Activity:
Exact copies of the lines from the one with "Click the selected-plan" through the last line of the entries, and no pictures, make up the answer.

━━━━━ Information shown ━━━━━

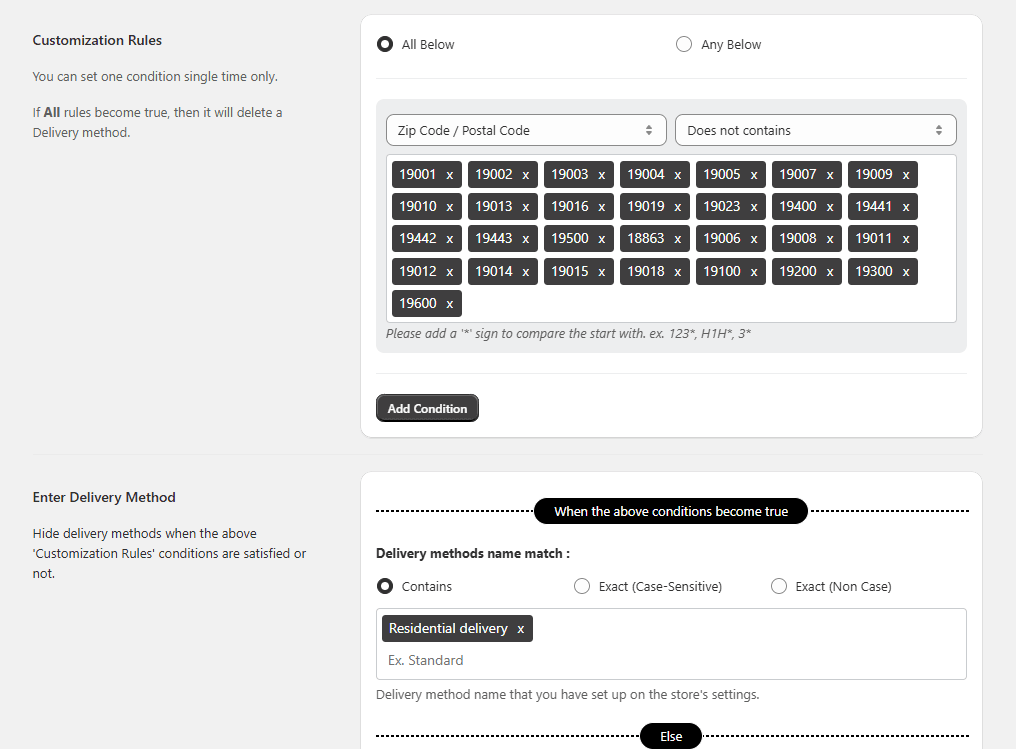Delete zip code tag 19441
The width and height of the screenshot is (1016, 749).
pos(906,207)
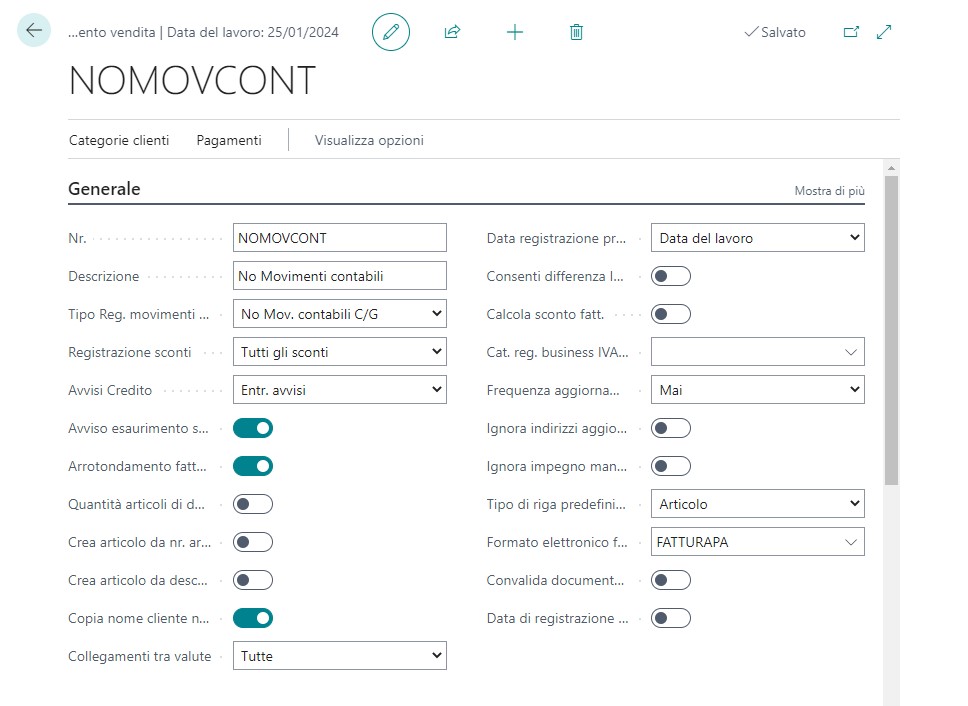Click the trash delete icon

point(576,32)
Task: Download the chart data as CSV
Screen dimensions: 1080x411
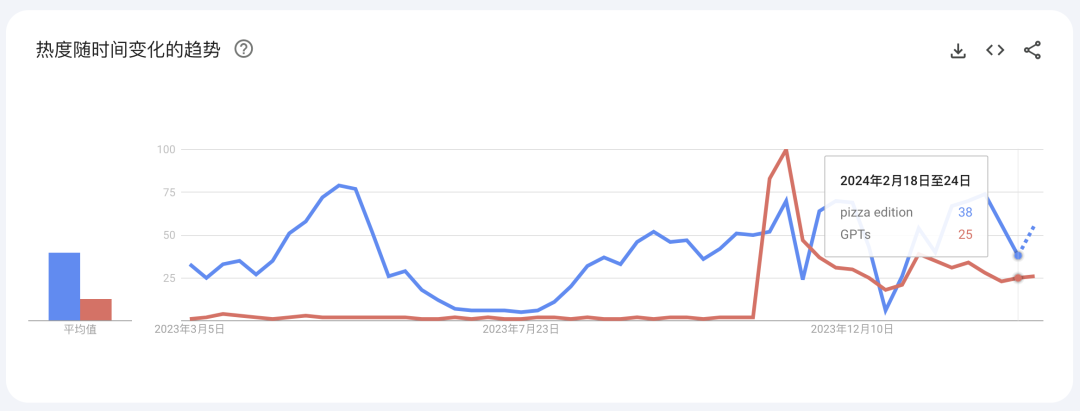Action: [x=958, y=51]
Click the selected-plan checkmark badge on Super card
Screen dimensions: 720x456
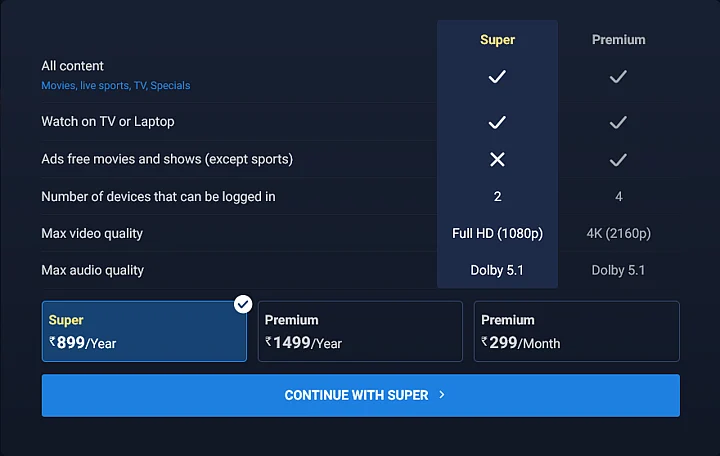click(243, 303)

━━━━━

Exercise solution:
Click the selected-plan checkmark badge on Super card
Screen dimensions: 720x456
click(243, 303)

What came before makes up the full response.